IMF – Greek debt remains high, but it will gradually decrease

Reduction of public debt from this year and return of Greece to primary surpluses from 2023 the International Monetary Fund (IMF) predicts for Greece in a report released today.

According to the Fund’s Fiscal Monitor report, Greece is expected to record a primary deficit of 7.3% of GDP, which is limited to 1.3% in 2022. After rising to 0.2% in 2023, the surplus is expected to rise to 0, 6% of GDP in 2024, to 1% in 2025 and 1.5% in 2026.

At the same time, this year the de-escalation of public debt is expected to begin, which last year, according to IMF estimates, amounted to 211.2% of GDP. It is estimated that it will be reduced to 206.7% this year and will fall below the limit of 200% of GDP (199.4%) in 2023.

The subsequent de-escalation is expected to be as follows: 192.4% in 2023, 188.2% in 2024, 184% of GDP in 2025 and 179.6% in 2026.

What will the fiscal adjustment be based on?

Fiscal adjustment will be based more on reducing public spending, which is projected to fall from 60.7% of GDP in 2020 to 59% this year and 52.4% in 2022 and to continue to decline in the coming years to reach 48.3% in 2026.

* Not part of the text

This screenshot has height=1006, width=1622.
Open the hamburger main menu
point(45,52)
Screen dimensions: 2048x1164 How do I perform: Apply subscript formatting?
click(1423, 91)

Government revenues are projected to decline slightly in 2022 and 2023 to 48.1% of GDP from 48.8% this year and then gradually decline to 46.8% in 2026.

The general government debt peaked, according to the IMF, at 2020 at 211.2% of GDP, while it is projected to decline this year to 206.7% and continue to de-escalate thereafter to decline in 2026 to 179.6%.